# Work instructions
Tally the lines of the records below that contain the string "screenshot", with case counting, and reply with the number alone.

# Part of a data file
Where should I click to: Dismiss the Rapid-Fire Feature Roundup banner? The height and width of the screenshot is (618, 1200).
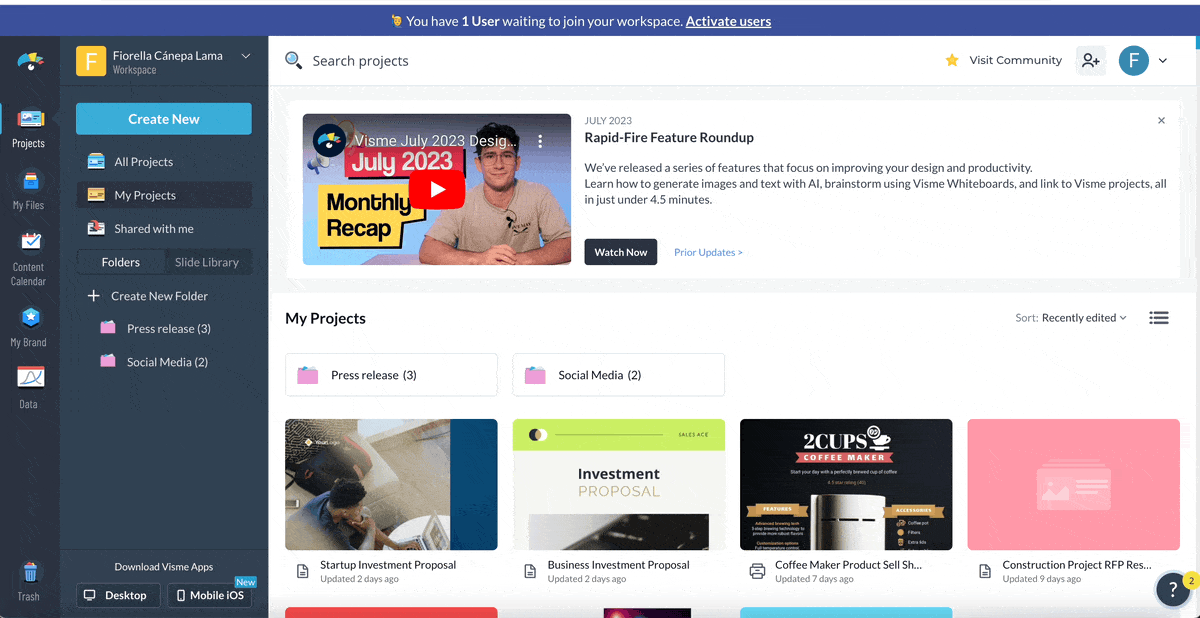[x=1161, y=120]
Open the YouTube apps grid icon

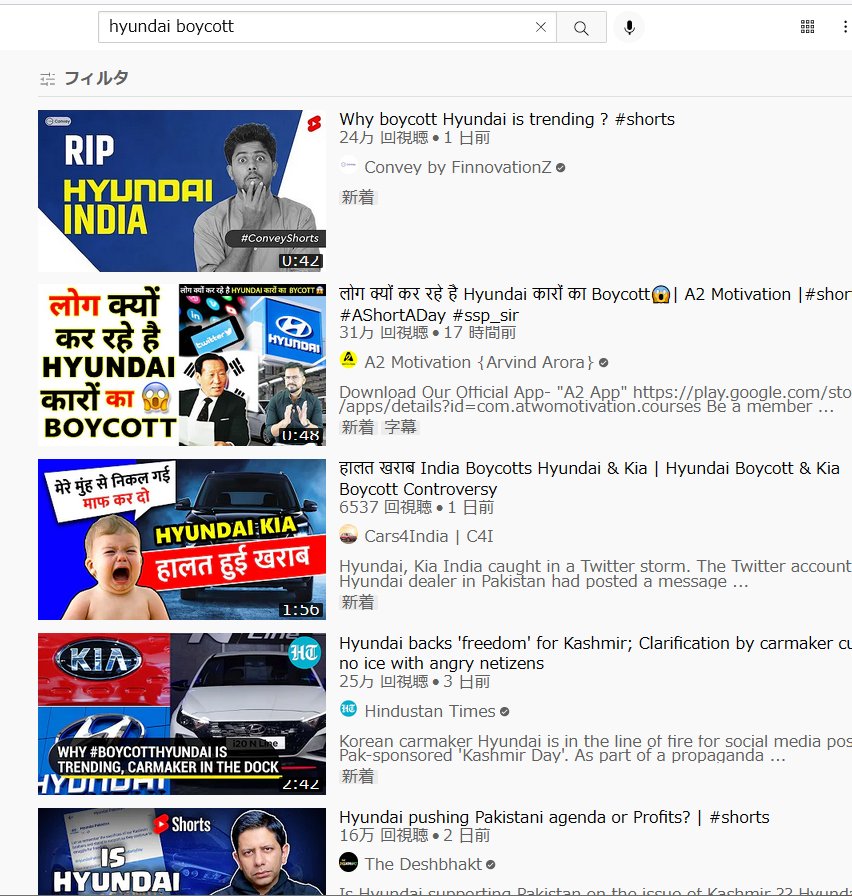point(808,27)
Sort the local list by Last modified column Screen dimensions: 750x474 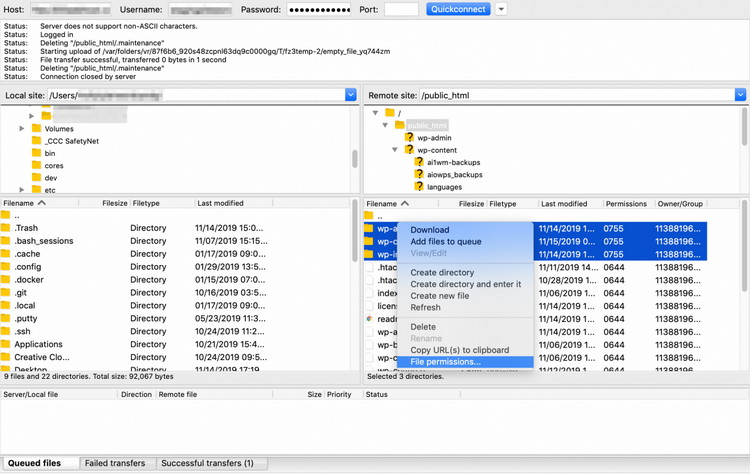[x=220, y=203]
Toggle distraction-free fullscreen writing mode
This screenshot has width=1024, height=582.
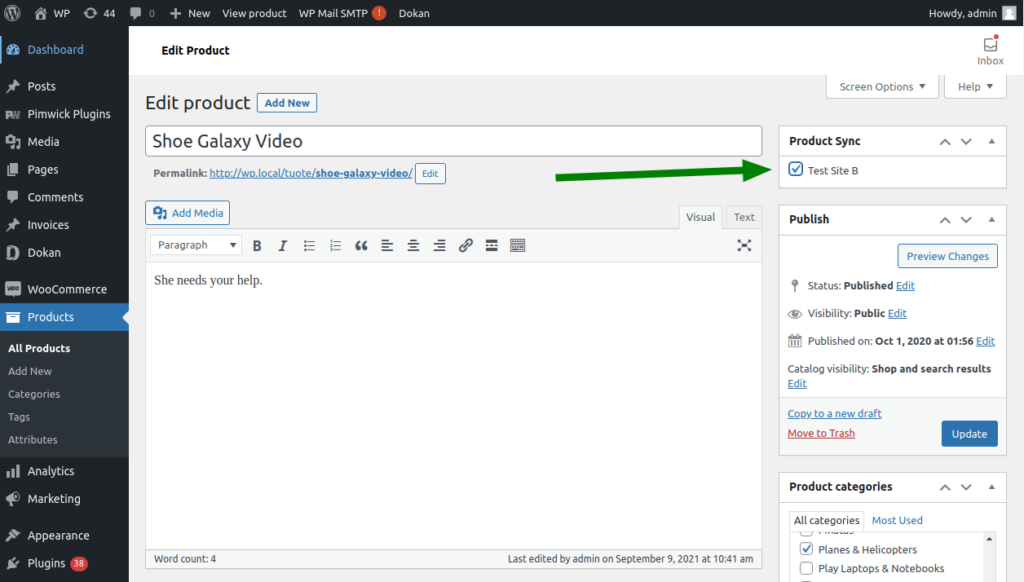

# Correct response
2